**УСЛОВИЕ ЗАДАЧИ A:** Верни все строки записей, где встречается слово "reference", с учетом регистра.

**ИСХОДНЫЙ ОТРЫВОК:**
:::::

Екатерине Николаевне не трудно было убедить своего мужа взять ее с  собою в  Камчатку, потому что он  был  в  нее влюблен  безумно, и она поклялась  безропотно переносить все трудности предстоявшего путешествия, которые ей рисовались не в  розовом  цвете.
 
Незадолго до нашего отъезда из  Иркутска приехала туда знаменитая в  то время виолончелистка француженка мамзель Элиза Христиани, молодая, недурная собою, с  чрезвычайно интеллигентным  выражением  глаз, бойкая и подвижная. Она пристала к  своей землячке, чтобы ей было дозволено участвовать в  походе в  качестве ее компаньонки. Было решено женской прислуги не брать с  собою, а так   как,  тем  не менее, иногда могла представиться необходимость в  женской помощи, то Муравьев  и согласился взять с  собою    мамзель Христиани. Христиани взяла с  собою очень мало поклажи  и,приноровляясь ко всем  требованиям  нелегкого похода,просила только об  одном, чтобы ее не разлучали с  ее stradivarius’ом, редкою виолончелью, составлявшею все ее состояние.

:::::

**ФРАГМЕНТ ДАННЫХ:**
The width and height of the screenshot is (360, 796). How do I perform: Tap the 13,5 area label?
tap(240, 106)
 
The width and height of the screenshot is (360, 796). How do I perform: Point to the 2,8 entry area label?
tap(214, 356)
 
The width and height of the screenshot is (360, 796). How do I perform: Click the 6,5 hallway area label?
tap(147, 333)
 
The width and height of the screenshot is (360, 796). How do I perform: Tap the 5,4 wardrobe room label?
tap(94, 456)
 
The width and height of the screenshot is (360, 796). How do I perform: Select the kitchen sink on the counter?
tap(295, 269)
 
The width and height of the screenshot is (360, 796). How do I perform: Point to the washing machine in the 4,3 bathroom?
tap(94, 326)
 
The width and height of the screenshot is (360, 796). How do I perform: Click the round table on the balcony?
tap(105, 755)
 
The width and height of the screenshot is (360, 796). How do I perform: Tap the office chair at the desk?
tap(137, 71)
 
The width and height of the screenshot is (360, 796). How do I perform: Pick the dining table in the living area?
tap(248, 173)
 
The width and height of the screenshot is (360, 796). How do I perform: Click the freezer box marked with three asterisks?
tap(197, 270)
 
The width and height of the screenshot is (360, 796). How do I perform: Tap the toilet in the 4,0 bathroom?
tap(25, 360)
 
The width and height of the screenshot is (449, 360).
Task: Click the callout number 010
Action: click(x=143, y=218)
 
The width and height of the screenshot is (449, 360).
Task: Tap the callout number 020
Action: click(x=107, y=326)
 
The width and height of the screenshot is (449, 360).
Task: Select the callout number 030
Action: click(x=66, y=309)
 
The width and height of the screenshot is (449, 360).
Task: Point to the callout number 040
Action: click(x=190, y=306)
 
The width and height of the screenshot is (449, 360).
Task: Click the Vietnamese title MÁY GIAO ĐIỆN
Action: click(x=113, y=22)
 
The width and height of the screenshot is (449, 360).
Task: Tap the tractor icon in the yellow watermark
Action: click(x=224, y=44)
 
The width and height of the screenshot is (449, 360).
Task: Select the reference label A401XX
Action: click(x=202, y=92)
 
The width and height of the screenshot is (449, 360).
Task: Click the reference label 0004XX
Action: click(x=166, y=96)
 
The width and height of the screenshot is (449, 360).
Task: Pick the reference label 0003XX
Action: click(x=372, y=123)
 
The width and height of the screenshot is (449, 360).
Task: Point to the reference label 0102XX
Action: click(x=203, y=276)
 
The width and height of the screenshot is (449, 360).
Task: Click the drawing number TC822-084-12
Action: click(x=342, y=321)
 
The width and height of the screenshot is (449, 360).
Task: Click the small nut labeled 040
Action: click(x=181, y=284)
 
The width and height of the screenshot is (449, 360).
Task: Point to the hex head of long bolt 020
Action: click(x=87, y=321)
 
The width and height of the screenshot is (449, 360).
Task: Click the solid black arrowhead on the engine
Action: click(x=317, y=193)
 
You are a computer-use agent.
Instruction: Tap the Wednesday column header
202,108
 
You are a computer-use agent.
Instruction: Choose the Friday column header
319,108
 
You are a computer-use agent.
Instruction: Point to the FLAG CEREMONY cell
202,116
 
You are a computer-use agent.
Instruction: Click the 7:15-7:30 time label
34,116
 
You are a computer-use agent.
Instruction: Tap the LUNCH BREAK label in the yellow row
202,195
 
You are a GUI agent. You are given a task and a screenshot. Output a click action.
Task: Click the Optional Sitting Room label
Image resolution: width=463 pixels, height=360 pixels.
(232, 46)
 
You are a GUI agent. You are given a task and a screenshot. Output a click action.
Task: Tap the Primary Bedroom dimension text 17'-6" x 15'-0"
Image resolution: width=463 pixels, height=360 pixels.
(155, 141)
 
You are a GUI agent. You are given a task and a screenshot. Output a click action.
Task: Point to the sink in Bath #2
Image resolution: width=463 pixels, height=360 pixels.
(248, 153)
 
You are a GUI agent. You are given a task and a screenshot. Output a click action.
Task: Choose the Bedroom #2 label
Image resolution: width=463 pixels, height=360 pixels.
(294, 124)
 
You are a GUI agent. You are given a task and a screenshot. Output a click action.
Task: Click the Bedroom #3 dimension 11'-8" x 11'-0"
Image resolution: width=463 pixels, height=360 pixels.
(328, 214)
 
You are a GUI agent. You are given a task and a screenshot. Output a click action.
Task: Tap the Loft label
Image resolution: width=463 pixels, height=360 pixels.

:::::

**УСЛОВИЕ ЗАДАЧИ B:**
Ответь на вопросы по отрывку:
(i) Куда Екатерина Николаевна уговорила мужа взять ее с собой?
(ii) Из какого города был отъезд, незадолго до которого туда приехала Элиза Христиани?
(iii) О чем единственном просила Христиани в походе?

**ОТВЕТ A:**
Task: Select the reference label A401XX
Task: Click the reference label 0004XX
Task: Pick the reference label 0003XX
Task: Point to the reference label 0102XX

**ОТВЕТ B:**
(i) В Камчатку.
(ii) Из Иркутска.
(iii) Чтобы ее не разлучали с ее stradivarius'ом, редкой виолончелью, составлявшей все ее состояние.